Film: Dead Ringers
Director: David Cronenberg
Starring: Jeremy Irons, Genevieve Bujold, Heidi Von Palleske
Release Date: 09/23/88 (theatres) / 06/07/05 (DVD)
Studio: Morgan Creek / Warner Home Video
Tagline: Two bodies. Two minds. One soul. Separation can be a terrifying thing.
Plot: “The Mantle brothers are both doctors – both gynecologists – and identical twins. Mentally however, one of them is more confident than the other, and always manages to seduce the women he meets. When he’s tired of his current partner, she is passed on to the other brother – without her knowing. Everything runs smoothly, until an actress visits their clinic, and the shy brother is the first to fall in love. Will they be able to ‘share’ her?” (Source: IMDB)
Review Score: 5 / 5
With diverse projects ranging from horrors like The Brood to his recent sci-fi drama Cosmopolis, it’s easier to understand why director David Cronenberg’s Dead Ringers stands as a mid-career peak. All the standard body-horror themes are present, but first began his venture into another area – the mind. After the lead role being dismissed by actors Robert DeNiro and William Hurt, Jeremy Irons took on the challenge of portraying twin brothers. Much like audiences, a part that eventually made Irons realize the confusion surrounding which twin was which, and thus the internalization process for him to play one or the other. The film was released to critical acclaim (83% consensus based on 35 reviews on Rotten Tomatoes) and has continued to receive praise from critics and audiences alike.
A film that begins with two young boys discussing, of all things, fish sex. But these introductory scenes later serve an important purpose in establishing the unique dichotomy of renowned twin gynecologists Elliot and Beverly Mantle (Jeremy Irons). Their relationship goes beyond blood, beyond clinical practice. The confident, domineering Elliot serves as the face and voice whereas passive, introverted Beverly is the brain. Together, they are the dream team – Shaq and Kobe, Bonnie and Clyde, Batman and Robin. With degrees, careers, and inventions in their name…the world of gynecology is their oyster. But, for every strength must come a weakness. And what better, or worse, an irony to the Mantle story than their tragic unraveling at the hands of a woman, actress Claire Niveau (Genevieve Bujold). Claire’s exotic lifestyle of prescription narcotics and sexual exploration temporarily helps the brothers’ disguise their promiscuity. Appearances are not everything, however, and Claire confronts the two head-on. Beverly takes the break-up particularly hard, and succumbs to a drug-fueled depression that spirals the brother’s careers, lives and relationship into total chaos.
Even today, Dead Ringers stands as one of the most devastating stories ever told. Based on the true life story of Stewart and Cyril Marcus, found dead of drug overdose in their New York apartment, Cronenberg took this heart-wrenching event and created a masterpiece with many of his trademark themes deeply imbedded.

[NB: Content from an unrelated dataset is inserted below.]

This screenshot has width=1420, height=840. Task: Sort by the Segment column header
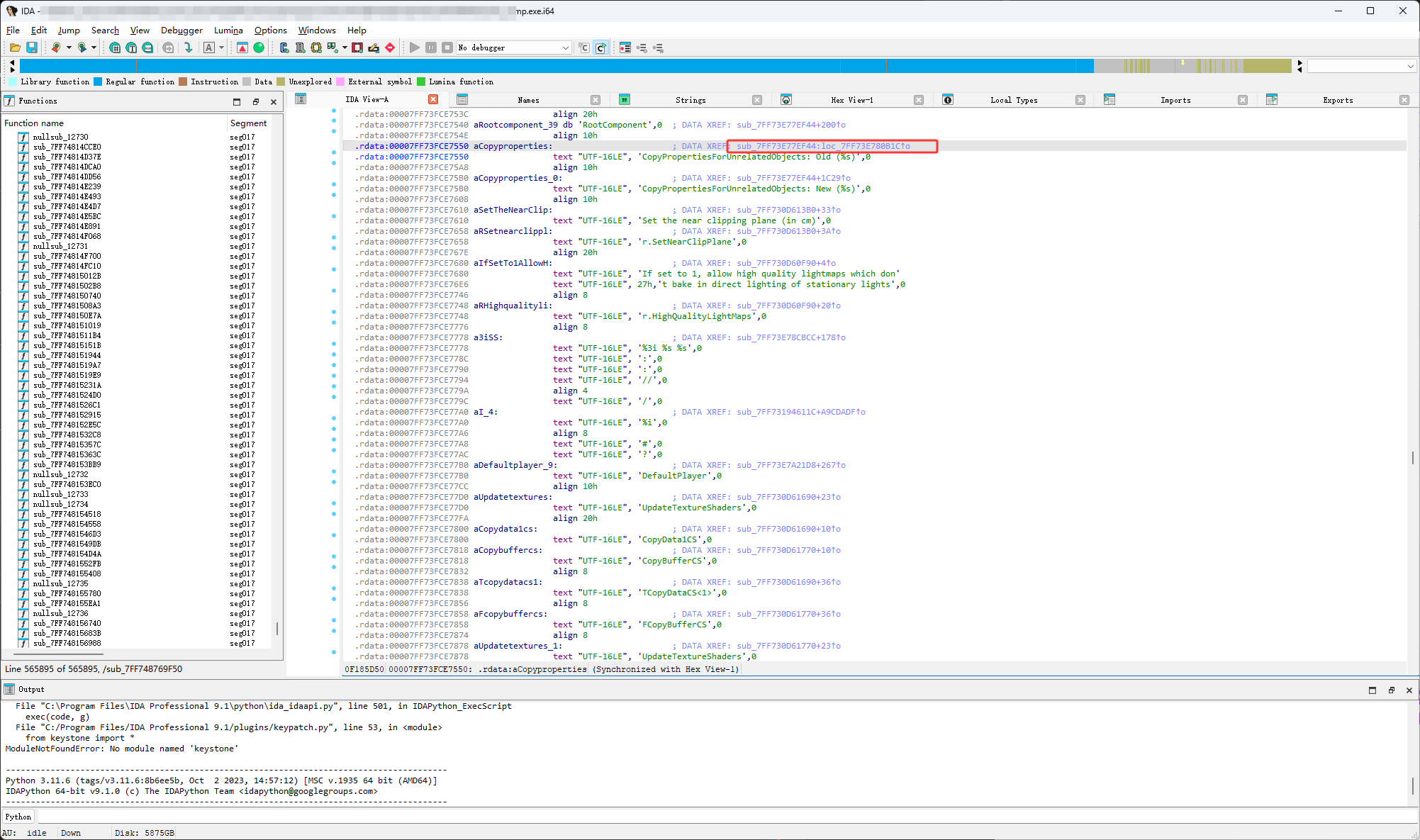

The themes mimic ones found in his 1996 fetishized drama Crash. In Crash, film producer James Ballard (James Spader) becomes part of a group of people who get sexually aroused from car accidents. First, this ‘pain for pleasure’ concept can be used similarly to describe the Mantle’s duel-relationship with Claire. Claire’s discovery of the brother’s game affects Beverly in particular, and fuels his addiction (pleasure) once he becomes isolated from her when she departs overseas for a film shoot (pain). Next, the idea of ‘attachment’ reduced to a callous impulse. In Crash, the group exploits their sexual fantasy by re-creating famous car crashes. For the Mantle brothers, their genetic attachment has degraded into a game, whom until Claire, preyed on people’s inability to tell them apart. Finally, the effects that attaching to these painful pleasures has on fragile minds and the ultimate end that awaits: death. Elliot was not Elliot without Beverly, and vice versa. While able to disguise themselves in the bed, they were unable to do so in their careers. And with attachment comes sharing in all those pains and pleasures, thus their demise was inevitable. At the end scenes of Crash, James has a self-realization of this notion and yet cannot free himself from this destiny. Were the Mantle twins actions, and untimely deaths, self-inflicted (artificial) or were they victims of their genetic make-up (nature)?